Setelahnya, saya mendapat pesan yang cukup mengagetkan, bahwa mereka memilih untuk mencoba menggunakan gawang dengan bambu, sehingga uang yang saya titipkan tidak akan dipakai. Mereka membuat rencana sendiri untuk bertemu di hari Kamis dan mengerjakannya bersama-sama. Tidak mudah untuk sampai di titik pengerjaan tersebut. Valen, orang yang paling bersemangat untuk menjalankan rencana-rencana ini, sempat menyampaikan frustrasinya karena ada saja hambatan-hambatan yang membuat teman-temannya kerap kali mengganti waktu untuk bekerja bersama. Akhirnya, pada tanggal 23 Januari 2025, mereka menggali lubang di tanah untuk tempat ditanamnya gawang, lalu juga membuat gawang dari bambu tersebut. Gawang tersebut berdiri dan siap untuk digunakan.
Minggu berikutnya, libur seminggu karena Isra Miraj dan Imlek sehingga teman-teman belum dapat mengajak anak-anak SD untuk menggunakan gawang tersebut. Seminggu selanjutnya lagi, saya mendapat kabar bahwa teman-teman sedang mutung karena gawang yang mereka buat itu hilang karena dicopot Kang Waryo, seorang yang berjaga di SALAM, dengan alasan bahwa gawang tersebut dimainkan oleh anak-anak kampung di hari libur. Valen kembali menyampaikan bahwa ia hampir putus asa untuk membuat gawang dan liga ini. Namun, teman-teman yang lain justru yang berinisiatif menyarankan untuk membuat gawang dari besi. Mereka sudah berdiskusi dengan Pak Yulek tentang bentuk rancangannya, serta berniat untuk mencari bahan-bahannya. Mereka taksir bahwa harganya sekitar 500 ribu. Karena awalnya saya menyetujui di harga 300 ribu, saya menanyakan kepada mereka tentang dari mana angka-angka itu muncul, serta bagaimana perbandingannya dengan gawang dari bahan paralon. Keesokannya, kami berkumpul dan mereka menceritakan gambaran tersebut dan keuntungannya bahwa gawang tersebut akan lebih tahan lama. Saya mengiyakan dengan memberi syarat bahwa kita perlu memikirkan tentang perawatan dan penyimpanan gawang tersebut agar tidak rusak maupun hilang.
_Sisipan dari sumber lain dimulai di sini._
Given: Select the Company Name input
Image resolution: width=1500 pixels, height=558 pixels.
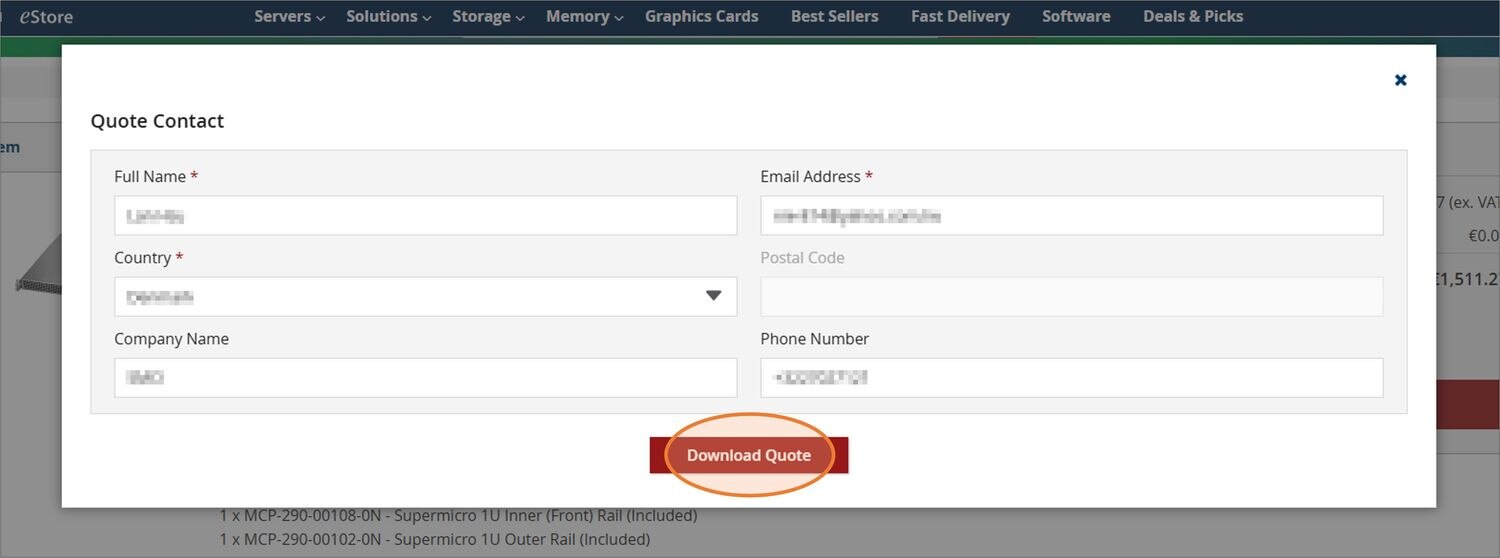Looking at the screenshot, I should click(x=425, y=378).
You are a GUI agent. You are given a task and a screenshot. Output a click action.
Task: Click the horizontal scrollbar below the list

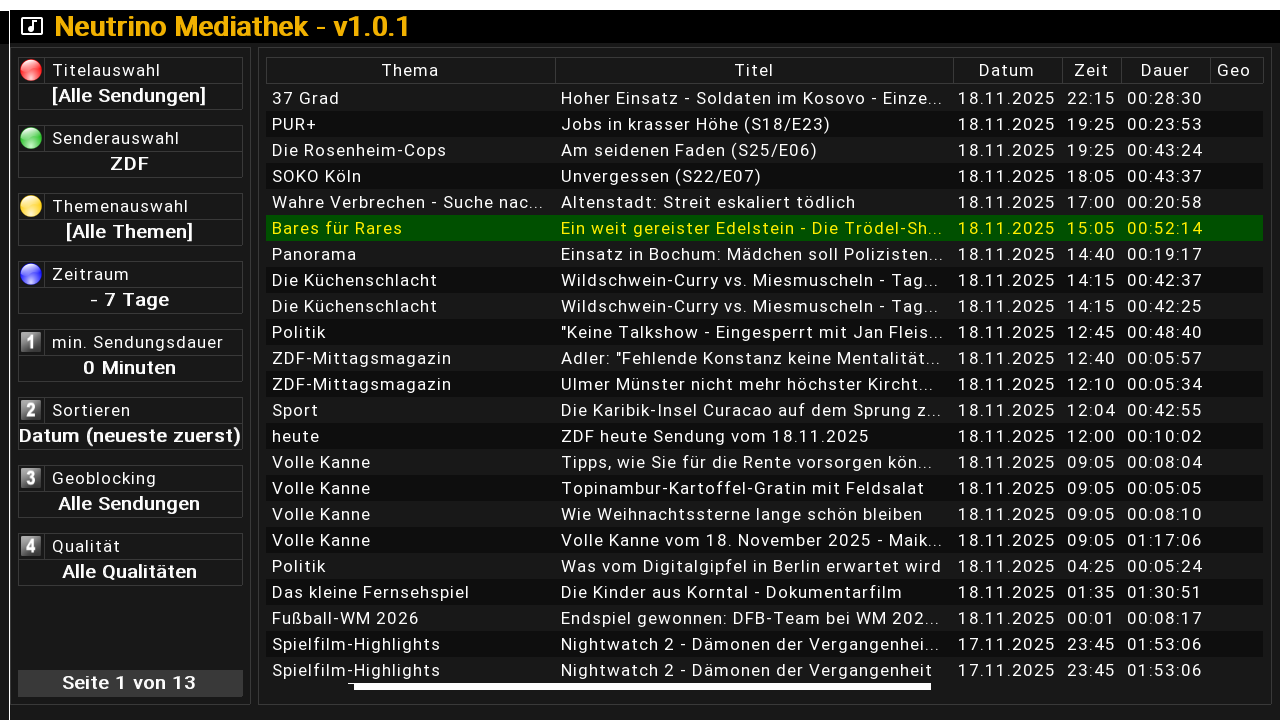642,687
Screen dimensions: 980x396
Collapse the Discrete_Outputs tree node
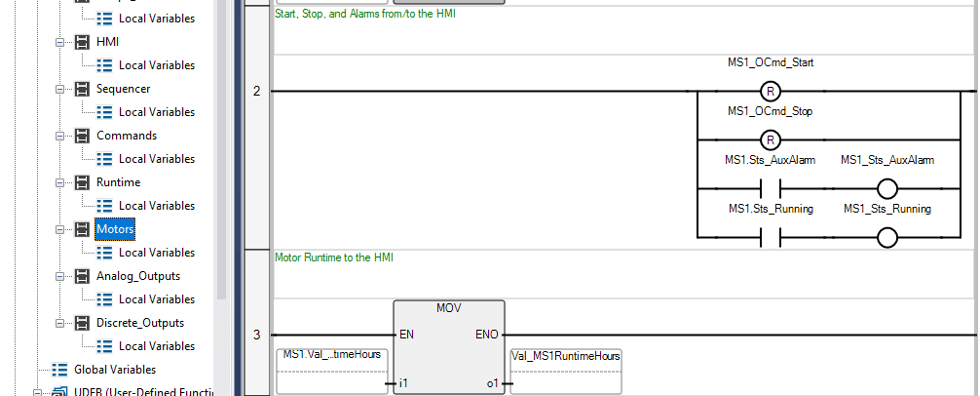click(x=61, y=323)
Pada tanggal 27 Februari, teman-teman kembali mulai bekerja dengan bantuan Pak Yulek. Pertama-tama, mereka membuat slot untuk gawang yang ditanam di dalam tanah. Mereka menanam pipa dan diberikan penutup agar kemudian bisa disamarkan dengan menaruh tanah di atasnya. Desain semacam ini penting karena menghindari lubang slot tersebut mudah ditemukan oleh anak-anak yang kemudian dibuka untuk dimasukkan berbagai macam barang sehingga tidak dapat berfungsi lagi sebagai slot gawang. Setelah berhasil menggali dan menanam 4 lubang untuk 2 gawang, hari tersebut usai. Rencananya, mereka akan mencari besi di toko rongsok di keesokan harinya. Mereka juga menyampaikan bahwa uang modal di awal masih tersisa.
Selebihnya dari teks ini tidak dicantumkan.